* [Short task]: Reproduce the arc welding safety text below word for word, from its title to its final line.

[Start Given passage]

SAFETY IN ARC WELDING AND CUTTING
2-12. ELECTRIC CIRCUITS
a. A shock hazard is associated with
all electrical equipment, including extension lights, electric hand
tools, and all types of electrically powered machinery. Ordinary household
voltage (115 V) is higher than the output voltage of a conventional
arc welding machine.
b. Although the ac and dc open circuit
voltages are low compared to voltages used for lighting circuits and
motor driven shop tools, these voltages can cause severe shock, particularly
in hot weather when the welder is sweating. Consequently, the precautions
listed below should always be observed.
(1) Check the welding
equipment to make certain that electrode connections and insulation
on holders and cables are in good condition.
(2) Keep hands and body insulated from
both the work and the metal electrode holder. Avoid standing on wet
floors or coming in contact with grounded surfaces.
(3) Perform all welding operations
within the rated capacity of the welding cables. Excessive heating
will impair the insulation and damage the cable leads.
Welding machine, Model 301,
AC/DC, Heliarc with inert gas attachment, NSN 3431-00-235-4728, may
cause electrical shock if not properly grounded. If one is being used,
contact Castolin Institute, 4462 York St. Denver, Colorado 80216.
c. Inspect the cables periodically for
looseness at the joints, defects due to wear, or other damage. Defective
or loose cables are a fire hazard. Defective electrode holders should
be replaced and connections to the holder should be tightened.
d. Welding generators should be located
or shielded so that dust, water, or other foreign matter will not enter
the electrical windings or the bearings.
e. Disconnect switches should be used
with all power sources so that they can be disconnected from the main
lines for maintenance.

[End Given passage]
[Start Rows]

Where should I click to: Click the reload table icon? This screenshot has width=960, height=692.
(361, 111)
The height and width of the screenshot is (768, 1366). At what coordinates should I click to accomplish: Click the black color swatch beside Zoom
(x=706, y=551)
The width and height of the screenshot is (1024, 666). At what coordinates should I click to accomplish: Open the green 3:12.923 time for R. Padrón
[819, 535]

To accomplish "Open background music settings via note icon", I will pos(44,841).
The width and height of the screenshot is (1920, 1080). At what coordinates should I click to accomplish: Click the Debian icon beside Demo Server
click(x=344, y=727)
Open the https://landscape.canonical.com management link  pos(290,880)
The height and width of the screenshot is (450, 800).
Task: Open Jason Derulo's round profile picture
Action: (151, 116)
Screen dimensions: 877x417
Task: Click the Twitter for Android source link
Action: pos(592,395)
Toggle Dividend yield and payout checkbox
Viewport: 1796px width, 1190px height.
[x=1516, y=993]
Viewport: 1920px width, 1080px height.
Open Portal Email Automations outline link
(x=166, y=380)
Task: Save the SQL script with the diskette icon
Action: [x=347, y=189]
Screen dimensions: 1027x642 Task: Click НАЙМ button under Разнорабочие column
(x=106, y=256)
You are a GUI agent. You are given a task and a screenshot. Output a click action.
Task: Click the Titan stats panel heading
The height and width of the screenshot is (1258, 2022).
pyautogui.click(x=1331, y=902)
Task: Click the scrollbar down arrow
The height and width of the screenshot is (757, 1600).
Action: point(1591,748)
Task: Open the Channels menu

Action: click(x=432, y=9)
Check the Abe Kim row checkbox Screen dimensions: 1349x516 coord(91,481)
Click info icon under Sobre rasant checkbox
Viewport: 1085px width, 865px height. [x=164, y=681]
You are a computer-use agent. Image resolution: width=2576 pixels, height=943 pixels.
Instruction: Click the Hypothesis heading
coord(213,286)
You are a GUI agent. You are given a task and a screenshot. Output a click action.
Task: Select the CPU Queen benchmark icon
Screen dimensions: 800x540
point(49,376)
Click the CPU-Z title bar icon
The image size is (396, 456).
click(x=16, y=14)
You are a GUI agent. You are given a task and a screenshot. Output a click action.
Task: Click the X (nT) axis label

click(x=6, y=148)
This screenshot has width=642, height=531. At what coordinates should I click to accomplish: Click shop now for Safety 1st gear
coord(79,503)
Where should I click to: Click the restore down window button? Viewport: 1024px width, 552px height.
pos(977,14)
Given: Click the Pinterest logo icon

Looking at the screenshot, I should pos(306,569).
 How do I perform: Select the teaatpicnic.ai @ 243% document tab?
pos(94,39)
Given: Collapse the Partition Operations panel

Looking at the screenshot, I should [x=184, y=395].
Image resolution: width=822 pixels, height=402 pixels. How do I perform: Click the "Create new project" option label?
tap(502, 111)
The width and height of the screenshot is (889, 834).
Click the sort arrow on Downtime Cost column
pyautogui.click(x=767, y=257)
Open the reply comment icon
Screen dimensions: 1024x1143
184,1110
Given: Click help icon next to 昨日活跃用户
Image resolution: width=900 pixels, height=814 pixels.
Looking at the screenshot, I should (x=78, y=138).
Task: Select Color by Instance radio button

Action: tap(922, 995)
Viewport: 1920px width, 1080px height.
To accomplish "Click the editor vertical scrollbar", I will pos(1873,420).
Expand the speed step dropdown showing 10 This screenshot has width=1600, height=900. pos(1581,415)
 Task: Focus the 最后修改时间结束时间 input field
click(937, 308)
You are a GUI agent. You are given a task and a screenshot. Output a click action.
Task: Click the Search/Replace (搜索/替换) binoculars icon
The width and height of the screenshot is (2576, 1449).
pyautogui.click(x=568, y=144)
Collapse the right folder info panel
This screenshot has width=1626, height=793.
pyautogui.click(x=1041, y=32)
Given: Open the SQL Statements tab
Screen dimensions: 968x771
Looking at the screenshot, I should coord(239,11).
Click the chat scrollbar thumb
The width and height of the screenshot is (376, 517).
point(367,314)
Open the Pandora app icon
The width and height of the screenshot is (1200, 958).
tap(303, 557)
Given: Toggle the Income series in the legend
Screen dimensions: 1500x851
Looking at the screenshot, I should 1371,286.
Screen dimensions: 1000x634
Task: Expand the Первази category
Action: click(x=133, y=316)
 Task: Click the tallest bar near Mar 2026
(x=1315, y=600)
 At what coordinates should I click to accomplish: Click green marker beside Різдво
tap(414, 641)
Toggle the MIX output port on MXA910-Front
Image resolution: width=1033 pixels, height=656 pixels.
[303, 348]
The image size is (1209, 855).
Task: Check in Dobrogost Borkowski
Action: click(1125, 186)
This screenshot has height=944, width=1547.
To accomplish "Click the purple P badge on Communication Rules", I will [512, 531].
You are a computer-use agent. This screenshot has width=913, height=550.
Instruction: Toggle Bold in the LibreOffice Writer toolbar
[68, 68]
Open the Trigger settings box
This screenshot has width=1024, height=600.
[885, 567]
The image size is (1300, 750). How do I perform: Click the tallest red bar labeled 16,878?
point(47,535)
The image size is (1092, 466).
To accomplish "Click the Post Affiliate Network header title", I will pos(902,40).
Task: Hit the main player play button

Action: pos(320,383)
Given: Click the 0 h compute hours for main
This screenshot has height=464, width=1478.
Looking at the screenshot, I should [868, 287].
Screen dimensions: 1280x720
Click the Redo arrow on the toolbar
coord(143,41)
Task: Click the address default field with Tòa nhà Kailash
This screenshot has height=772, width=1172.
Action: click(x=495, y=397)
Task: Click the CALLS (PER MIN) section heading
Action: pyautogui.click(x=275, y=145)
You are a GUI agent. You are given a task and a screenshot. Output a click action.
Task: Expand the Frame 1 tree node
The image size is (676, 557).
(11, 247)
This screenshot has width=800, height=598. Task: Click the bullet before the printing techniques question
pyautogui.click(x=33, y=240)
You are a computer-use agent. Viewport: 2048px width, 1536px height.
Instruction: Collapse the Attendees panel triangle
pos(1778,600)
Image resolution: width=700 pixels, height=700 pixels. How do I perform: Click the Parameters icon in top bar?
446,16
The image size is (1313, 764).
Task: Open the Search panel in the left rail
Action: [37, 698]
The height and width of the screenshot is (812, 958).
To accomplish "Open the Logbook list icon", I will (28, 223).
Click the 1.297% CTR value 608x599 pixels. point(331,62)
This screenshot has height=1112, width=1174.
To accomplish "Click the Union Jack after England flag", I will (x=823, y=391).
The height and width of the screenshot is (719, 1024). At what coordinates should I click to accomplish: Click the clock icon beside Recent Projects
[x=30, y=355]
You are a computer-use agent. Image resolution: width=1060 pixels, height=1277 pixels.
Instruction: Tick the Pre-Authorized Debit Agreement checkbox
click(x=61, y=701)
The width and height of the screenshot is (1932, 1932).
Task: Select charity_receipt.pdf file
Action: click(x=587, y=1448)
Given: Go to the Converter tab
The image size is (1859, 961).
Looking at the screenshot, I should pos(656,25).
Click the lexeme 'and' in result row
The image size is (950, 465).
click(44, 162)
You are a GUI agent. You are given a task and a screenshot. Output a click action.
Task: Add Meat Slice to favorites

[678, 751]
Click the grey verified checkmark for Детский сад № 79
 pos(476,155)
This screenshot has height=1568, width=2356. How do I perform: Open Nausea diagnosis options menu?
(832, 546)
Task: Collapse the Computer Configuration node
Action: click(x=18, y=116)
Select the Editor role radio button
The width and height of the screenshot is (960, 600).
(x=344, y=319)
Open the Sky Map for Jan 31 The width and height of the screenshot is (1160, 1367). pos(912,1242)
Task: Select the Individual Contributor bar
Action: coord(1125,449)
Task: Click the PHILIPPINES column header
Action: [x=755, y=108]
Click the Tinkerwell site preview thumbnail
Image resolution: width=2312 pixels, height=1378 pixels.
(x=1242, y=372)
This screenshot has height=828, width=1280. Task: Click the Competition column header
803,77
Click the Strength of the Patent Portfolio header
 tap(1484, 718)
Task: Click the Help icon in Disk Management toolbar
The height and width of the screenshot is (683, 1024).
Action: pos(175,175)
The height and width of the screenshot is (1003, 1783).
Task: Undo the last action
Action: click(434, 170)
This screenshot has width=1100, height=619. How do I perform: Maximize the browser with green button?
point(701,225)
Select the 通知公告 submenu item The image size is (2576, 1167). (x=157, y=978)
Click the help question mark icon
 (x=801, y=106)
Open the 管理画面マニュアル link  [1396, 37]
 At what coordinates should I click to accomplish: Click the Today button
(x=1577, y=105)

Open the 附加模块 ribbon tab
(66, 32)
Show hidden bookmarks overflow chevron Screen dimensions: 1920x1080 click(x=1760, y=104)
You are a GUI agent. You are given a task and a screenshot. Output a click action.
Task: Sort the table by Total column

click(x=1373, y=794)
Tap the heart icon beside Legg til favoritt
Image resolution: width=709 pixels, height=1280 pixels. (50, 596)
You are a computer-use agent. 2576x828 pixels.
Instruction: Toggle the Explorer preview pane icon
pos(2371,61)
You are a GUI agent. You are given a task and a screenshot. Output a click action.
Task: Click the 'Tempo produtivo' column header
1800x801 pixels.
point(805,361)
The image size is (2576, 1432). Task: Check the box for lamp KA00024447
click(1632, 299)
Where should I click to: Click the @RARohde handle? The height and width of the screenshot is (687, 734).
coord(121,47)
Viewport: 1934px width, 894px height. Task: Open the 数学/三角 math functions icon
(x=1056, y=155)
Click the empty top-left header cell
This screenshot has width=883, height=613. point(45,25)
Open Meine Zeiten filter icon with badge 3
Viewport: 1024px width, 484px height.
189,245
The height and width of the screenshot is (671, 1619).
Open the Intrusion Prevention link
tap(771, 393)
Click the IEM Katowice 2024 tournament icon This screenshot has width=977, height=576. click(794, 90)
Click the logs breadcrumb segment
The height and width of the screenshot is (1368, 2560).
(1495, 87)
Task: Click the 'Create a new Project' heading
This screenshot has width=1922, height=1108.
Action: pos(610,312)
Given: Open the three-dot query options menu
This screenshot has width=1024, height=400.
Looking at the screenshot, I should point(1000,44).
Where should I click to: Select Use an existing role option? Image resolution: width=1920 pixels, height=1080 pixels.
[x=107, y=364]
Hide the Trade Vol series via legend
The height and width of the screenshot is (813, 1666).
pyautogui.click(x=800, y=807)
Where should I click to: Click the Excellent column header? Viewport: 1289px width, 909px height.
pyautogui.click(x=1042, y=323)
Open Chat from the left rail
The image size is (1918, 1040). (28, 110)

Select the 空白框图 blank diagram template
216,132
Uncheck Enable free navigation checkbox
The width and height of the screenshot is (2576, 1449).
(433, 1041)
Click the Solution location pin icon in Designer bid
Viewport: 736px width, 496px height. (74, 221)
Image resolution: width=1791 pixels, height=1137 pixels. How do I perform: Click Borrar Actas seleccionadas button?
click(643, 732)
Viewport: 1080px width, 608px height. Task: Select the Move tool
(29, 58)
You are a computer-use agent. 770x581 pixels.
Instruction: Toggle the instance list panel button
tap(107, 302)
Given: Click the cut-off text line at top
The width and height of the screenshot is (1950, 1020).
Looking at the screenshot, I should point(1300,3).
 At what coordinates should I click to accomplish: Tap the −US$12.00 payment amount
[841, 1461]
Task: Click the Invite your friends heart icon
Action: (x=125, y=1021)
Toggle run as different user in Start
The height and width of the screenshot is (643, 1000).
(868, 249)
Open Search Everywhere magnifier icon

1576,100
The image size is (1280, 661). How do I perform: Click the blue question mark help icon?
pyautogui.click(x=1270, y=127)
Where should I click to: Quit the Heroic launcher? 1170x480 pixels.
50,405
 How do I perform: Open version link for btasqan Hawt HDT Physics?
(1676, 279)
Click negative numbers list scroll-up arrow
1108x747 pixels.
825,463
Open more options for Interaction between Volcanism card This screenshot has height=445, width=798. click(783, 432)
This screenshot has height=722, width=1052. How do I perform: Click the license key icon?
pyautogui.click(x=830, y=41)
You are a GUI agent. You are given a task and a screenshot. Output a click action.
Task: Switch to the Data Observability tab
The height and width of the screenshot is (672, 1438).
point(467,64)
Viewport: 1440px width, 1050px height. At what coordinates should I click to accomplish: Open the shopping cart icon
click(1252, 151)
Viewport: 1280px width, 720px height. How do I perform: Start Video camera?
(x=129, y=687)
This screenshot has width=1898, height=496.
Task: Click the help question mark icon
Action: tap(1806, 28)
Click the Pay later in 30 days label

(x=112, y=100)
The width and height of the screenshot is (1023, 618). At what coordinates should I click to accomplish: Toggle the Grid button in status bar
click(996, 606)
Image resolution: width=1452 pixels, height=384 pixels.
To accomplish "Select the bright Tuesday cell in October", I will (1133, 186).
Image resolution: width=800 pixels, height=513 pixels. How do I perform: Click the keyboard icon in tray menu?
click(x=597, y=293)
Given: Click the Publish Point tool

[End Rows]

* [Response to the exercise]:
SAFETY IN ARC WELDING AND CUTTING
2-12. ELECTRIC CIRCUITS
a. A shock hazard is associated with
all electrical equipment, including extension lights, electric hand
tools, and all types of electrically powered machinery. Ordinary household
voltage (115 V) is higher than the output voltage of a conventional
arc welding machine.
b. Although the ac and dc open circuit
voltages are low compared to voltages used for lighting circuits and
motor driven shop tools, these voltages can cause severe shock, particularly
in hot weather when the welder is sweating. Consequently, the precautions
listed below should always be observed.
(1) Check the welding
equipment to make certain that electrode connections and insulation
on holders and cables are in good condition.
(2) Keep hands and body insulated from
both the work and the metal electrode holder. Avoid standing on wet
floors or coming in contact with grounded surfaces.
(3) Perform all welding operations
within the rated capacity of the welding cables. Excessive heating
will impair the insulation and damage the cable leads.
Welding machine, Model 301,
AC/DC, Heliarc with inert gas attachment, NSN 3431-00-235-4728, may
cause electrical shock if not properly grounded. If one is being used,
contact Castolin Institute, 4462 York St. Denver, Colorado 80216.
c. Inspect the cables periodically for
looseness at the joints, defects due to wear, or other damage. Defective
or loose cables are a fire hazard. Defective electrode holders should
be replaced and connections to the holder should be tightened.
d. Welding generators should be located
or shielded so that dust, water, or other foreign matter will not enter
the electrical windings or the bearings.
e. Disconnect switches should be used
with all power sources so that they can be disconnected from the main
lines for maintenance.